| Task to complete |
Repeat the entries word for word, beginning at the line that contains "Select the Proteína" and stopping after the line that contains "Action: click(x=842, y=571)".

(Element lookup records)

==================================================

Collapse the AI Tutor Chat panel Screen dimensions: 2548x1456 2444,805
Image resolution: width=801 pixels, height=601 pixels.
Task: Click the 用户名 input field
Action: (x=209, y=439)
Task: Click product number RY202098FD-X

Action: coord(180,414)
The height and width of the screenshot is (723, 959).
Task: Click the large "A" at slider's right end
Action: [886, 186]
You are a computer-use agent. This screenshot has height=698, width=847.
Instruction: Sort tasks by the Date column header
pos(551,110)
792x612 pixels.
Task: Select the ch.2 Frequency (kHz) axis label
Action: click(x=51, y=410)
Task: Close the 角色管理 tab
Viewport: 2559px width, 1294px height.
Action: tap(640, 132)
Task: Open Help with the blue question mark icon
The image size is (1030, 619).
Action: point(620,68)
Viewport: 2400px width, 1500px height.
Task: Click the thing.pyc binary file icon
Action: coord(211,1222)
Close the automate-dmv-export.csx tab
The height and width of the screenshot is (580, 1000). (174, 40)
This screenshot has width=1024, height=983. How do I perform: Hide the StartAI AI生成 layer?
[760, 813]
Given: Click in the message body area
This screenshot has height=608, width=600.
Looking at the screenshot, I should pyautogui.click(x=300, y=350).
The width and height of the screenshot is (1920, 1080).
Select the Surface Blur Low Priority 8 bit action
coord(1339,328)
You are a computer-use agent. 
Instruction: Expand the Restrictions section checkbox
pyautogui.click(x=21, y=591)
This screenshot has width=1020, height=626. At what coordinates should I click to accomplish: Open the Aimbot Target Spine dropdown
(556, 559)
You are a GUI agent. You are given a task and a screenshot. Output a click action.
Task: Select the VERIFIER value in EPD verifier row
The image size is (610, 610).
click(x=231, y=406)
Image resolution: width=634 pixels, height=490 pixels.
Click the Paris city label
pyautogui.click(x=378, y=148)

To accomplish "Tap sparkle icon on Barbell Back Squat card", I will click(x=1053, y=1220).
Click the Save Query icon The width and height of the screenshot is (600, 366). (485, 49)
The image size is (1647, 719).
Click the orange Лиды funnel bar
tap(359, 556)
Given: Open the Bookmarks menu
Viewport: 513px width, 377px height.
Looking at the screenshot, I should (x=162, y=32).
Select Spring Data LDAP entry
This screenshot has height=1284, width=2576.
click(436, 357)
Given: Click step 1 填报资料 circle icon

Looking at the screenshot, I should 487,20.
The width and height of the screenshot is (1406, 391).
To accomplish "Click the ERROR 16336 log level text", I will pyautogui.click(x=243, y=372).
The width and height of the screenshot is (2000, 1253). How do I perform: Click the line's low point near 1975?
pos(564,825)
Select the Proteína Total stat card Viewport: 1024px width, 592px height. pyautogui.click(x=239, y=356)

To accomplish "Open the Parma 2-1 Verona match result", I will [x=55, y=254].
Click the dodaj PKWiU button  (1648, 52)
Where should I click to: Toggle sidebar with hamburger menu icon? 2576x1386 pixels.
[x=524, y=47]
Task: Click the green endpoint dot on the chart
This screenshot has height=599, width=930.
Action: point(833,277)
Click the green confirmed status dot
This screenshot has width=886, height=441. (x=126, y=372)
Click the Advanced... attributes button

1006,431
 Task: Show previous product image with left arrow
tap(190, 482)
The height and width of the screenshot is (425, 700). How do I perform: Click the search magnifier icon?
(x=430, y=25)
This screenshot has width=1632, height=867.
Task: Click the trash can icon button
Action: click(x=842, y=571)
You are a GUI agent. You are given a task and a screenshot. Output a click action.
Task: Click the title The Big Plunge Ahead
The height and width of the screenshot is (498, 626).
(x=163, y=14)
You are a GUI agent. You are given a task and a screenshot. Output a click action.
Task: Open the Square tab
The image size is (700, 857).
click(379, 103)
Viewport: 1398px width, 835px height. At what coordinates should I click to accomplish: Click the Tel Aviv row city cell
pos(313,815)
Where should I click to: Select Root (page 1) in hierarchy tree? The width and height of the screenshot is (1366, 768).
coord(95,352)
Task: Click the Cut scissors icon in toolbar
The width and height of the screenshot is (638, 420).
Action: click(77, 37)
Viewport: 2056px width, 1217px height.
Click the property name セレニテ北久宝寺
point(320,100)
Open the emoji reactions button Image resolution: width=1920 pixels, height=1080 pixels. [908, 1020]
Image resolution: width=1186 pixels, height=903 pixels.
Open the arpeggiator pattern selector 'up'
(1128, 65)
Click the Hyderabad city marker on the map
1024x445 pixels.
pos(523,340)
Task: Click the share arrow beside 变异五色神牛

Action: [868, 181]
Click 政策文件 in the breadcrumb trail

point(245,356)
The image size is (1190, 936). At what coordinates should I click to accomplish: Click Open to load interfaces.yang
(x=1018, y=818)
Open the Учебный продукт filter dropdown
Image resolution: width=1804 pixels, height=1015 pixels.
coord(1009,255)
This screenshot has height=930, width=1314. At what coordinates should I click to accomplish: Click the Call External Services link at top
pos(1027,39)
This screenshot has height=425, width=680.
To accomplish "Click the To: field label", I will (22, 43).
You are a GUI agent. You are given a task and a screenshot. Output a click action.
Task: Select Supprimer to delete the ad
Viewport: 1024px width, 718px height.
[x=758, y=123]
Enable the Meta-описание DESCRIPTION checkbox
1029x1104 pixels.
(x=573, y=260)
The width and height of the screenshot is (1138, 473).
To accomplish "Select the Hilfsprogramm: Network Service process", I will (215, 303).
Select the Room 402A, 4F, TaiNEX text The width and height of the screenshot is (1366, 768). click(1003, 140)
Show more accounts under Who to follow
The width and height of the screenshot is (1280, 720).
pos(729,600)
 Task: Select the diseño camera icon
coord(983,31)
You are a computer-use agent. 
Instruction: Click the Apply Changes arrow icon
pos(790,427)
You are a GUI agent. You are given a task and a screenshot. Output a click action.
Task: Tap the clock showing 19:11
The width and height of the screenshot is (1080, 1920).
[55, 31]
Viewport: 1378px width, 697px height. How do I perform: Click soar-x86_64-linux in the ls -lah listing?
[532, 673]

==================================================

| Final answer |
Select the Proteína Total stat card Viewport: 1024px width, 592px height. pyautogui.click(x=239, y=356)

To accomplish "Open the Parma 2-1 Verona match result", I will [x=55, y=254].
Click the dodaj PKWiU button  (1648, 52)
Where should I click to: Toggle sidebar with hamburger menu icon? 2576x1386 pixels.
[x=524, y=47]
Task: Click the green endpoint dot on the chart
This screenshot has height=599, width=930.
Action: point(833,277)
Click the green confirmed status dot
This screenshot has width=886, height=441. (x=126, y=372)
Click the Advanced... attributes button

1006,431
 Task: Show previous product image with left arrow
tap(190, 482)
The height and width of the screenshot is (425, 700). How do I perform: Click the search magnifier icon?
(x=430, y=25)
This screenshot has width=1632, height=867.
Task: Click the trash can icon button
Action: click(x=842, y=571)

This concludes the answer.